Dieser Artikel befasst sich mit der Bayes'schen Schätzung eines einfachen linearen Regressionsmodells. Insbesondere wurde die Markov-Ketten-Monte-Carlo-Methode (allgemein bekannt als MCMC) in Python unter Verwendung von Gibbs-Sampling implementiert. Die Ausführung von MCMC in Python ist berühmt für das Modul pymc, aber dieses Mal habe ich es gewagt, es nur mit numpy und scipy zu implementieren, ohne pymc zu verwenden. Beim Schreiben dieses Artikels schrieb Herr Kosumi ["Bay's Computational Statistics" (Asakura Shoten)](https://www.amazon.co.jp/%E3%83%99%E3%82%A4%E3%82 % BA% E8% A8% 88% E7% AE% 97% E7% B5% B1% E8% A8% 88% E5% AD% A6-% E7% B5% B1% E8% A8% 88% E8% A7% A3% E6% 9E% 90% E3% 82% B9% E3% 82% BF% E3% 83% B3% E3% 83% 80% E3% 83% BC% E3% 83% 89-% E5% 8F% A4 % E6% BE% 84-% E8% 8B% B1% E7% 94% B7 / dp / 4254128568 / ref = sr_1_1? Ie = UTF8 & qid = 1485493617 & sr = 8-1 & keywords =% E3% 83% 99% E3% 82% A4 % E3% 82% BA% E8% A8% 88% E7% AE% 97% E7% B5% B1% E8% A8% 88) wurde stark erwähnt.

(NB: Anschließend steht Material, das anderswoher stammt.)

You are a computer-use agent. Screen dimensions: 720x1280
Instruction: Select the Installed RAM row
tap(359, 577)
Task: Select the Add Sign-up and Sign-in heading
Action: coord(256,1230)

Lassen Sie uns vor der Implementierung auf die Theorie zurückblicken, obwohl sie einfach ist. Das lineare Regressionsmodell, das Sie schätzen möchten
y_i=\boldsymbol{x}_{i}'\boldsymbol{\beta}+u_i, \ \ u_i\sim N(0,\sigma^2) \ \ (i=1,\cdots,n)
($ Y_i $ ist eine ungeklärte Variable, $ \ boldsymbol {x} $ ist ein erklärender Variablenvektor von k × 1, $ u_i $ ist ein Durchschnitt von 0 und unabhängig voneinander mit einer Normalverteilung der Varianz $ \ sigma ^ 2 $ Repräsentiert den Fehlerterm gemäß). Zu diesem Zeitpunkt folgt $ y_i $ der Normalverteilung des Mittelwerts $ \ boldsymbol {x} _ {i} ^ {'} \ boldsymbol {\ beta} $ und der Varianz $ \ sigma ^ 2 $, so dass die Wahrscheinlichkeitsfunktion ist
\begin{align}
f(\boldsymbol{y} \ | \ \boldsymbol{\beta},\sigma^2) &= \prod_{i=1}^{n}\frac{1}{(2\pi\sigma^2)^{1/2}}\mathrm{exp}\left\{-\frac{(y_i-\boldsymbol{x}_{i}'\boldsymbol{\beta})^2}{2\sigma^2}\right\} \\
&\propto \left(\frac{1}{\sigma^2}\right)^{n/2}\mathrm{exp}\left\{-\frac{\sum_{i=1}^{n}(y_i-\boldsymbol{x}_{i}'\boldsymbol{\beta})^2}{2\sigma^2}\right\}
\end{align}
Wird sein. In Bezug auf die vorherige Verteilung der Parameter,
\boldsymbol{\beta} \sim N(\boldsymbol{\beta}_0,\boldsymbol{B}_0), \ \ \sigma^2 \sim IG\left(\frac{n_0}{2},\frac{s_0}{2}\right)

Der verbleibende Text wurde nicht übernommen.